[Collected data entries]
········
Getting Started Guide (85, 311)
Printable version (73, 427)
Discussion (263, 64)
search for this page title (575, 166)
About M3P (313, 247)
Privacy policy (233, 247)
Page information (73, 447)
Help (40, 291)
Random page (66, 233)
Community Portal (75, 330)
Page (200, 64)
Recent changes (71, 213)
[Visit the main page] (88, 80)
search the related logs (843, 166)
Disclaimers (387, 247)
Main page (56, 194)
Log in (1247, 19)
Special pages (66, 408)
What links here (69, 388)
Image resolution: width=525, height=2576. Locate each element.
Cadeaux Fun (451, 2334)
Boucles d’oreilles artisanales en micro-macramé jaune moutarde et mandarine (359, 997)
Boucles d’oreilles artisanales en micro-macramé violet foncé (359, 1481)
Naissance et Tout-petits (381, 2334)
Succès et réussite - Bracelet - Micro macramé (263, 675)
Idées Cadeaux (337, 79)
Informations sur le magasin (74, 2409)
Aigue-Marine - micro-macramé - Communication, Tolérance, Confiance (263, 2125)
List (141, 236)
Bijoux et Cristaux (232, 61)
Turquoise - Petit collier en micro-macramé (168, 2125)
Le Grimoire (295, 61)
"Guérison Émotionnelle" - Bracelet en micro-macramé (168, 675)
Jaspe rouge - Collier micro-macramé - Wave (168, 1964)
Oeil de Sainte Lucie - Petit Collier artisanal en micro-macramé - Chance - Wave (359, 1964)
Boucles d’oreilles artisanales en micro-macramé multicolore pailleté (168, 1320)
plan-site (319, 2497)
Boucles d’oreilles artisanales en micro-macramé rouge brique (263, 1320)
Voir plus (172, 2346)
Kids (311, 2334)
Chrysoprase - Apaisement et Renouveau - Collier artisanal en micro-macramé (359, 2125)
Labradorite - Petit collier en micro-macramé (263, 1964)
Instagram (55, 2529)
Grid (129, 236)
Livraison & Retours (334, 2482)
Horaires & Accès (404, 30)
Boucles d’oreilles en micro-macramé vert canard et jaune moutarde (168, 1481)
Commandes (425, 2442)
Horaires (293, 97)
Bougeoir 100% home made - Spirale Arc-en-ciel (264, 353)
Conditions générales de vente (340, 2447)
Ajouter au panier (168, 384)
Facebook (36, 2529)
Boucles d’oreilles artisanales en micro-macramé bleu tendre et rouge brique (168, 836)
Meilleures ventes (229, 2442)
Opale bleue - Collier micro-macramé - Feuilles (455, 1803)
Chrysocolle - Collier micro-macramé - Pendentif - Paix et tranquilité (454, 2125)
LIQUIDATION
········
— EXERCISE PROMPT —
An identical copy of the entries above is the expected result.

— TASK RESULT —
Getting Started Guide (85, 311)
Printable version (73, 427)
Discussion (263, 64)
search for this page title (575, 166)
About M3P (313, 247)
Privacy policy (233, 247)
Page information (73, 447)
Help (40, 291)
Random page (66, 233)
Community Portal (75, 330)
Page (200, 64)
Recent changes (71, 213)
[Visit the main page] (88, 80)
search the related logs (843, 166)
Disclaimers (387, 247)
Main page (56, 194)
Log in (1247, 19)
Special pages (66, 408)
What links here (69, 388)
Image resolution: width=525, height=2576. Locate each element.
Cadeaux Fun (451, 2334)
Boucles d’oreilles artisanales en micro-macramé jaune moutarde et mandarine (359, 997)
Boucles d’oreilles artisanales en micro-macramé violet foncé (359, 1481)
Naissance et Tout-petits (381, 2334)
Succès et réussite - Bracelet - Micro macramé (263, 675)
Idées Cadeaux (337, 79)
Informations sur le magasin (74, 2409)
Aigue-Marine - micro-macramé - Communication, Tolérance, Confiance (263, 2125)
List (141, 236)
Bijoux et Cristaux (232, 61)
Turquoise - Petit collier en micro-macramé (168, 2125)
Le Grimoire (295, 61)
"Guérison Émotionnelle" - Bracelet en micro-macramé (168, 675)
Jaspe rouge - Collier micro-macramé - Wave (168, 1964)
Oeil de Sainte Lucie - Petit Collier artisanal en micro-macramé - Chance - Wave (359, 1964)
Boucles d’oreilles artisanales en micro-macramé multicolore pailleté (168, 1320)
plan-site (319, 2497)
Boucles d’oreilles artisanales en micro-macramé rouge brique (263, 1320)
Voir plus (172, 2346)
Kids (311, 2334)
Chrysoprase - Apaisement et Renouveau - Collier artisanal en micro-macramé (359, 2125)
Labradorite - Petit collier en micro-macramé (263, 1964)
Instagram (55, 2529)
Grid (129, 236)
Livraison & Retours (334, 2482)
Horaires & Accès (404, 30)
Boucles d’oreilles en micro-macramé vert canard et jaune moutarde (168, 1481)
Commandes (425, 2442)
Horaires (293, 97)
Bougeoir 100% home made - Spirale Arc-en-ciel (264, 353)
Conditions générales de vente (340, 2447)
Ajouter au panier (168, 384)
Facebook (36, 2529)
Boucles d’oreilles artisanales en micro-macramé bleu tendre et rouge brique (168, 836)
Meilleures ventes (229, 2442)
Opale bleue - Collier micro-macramé - Feuilles (455, 1803)
Chrysocolle - Collier micro-macramé - Pendentif - Paix et tranquilité (454, 2125)
LIQUIDATION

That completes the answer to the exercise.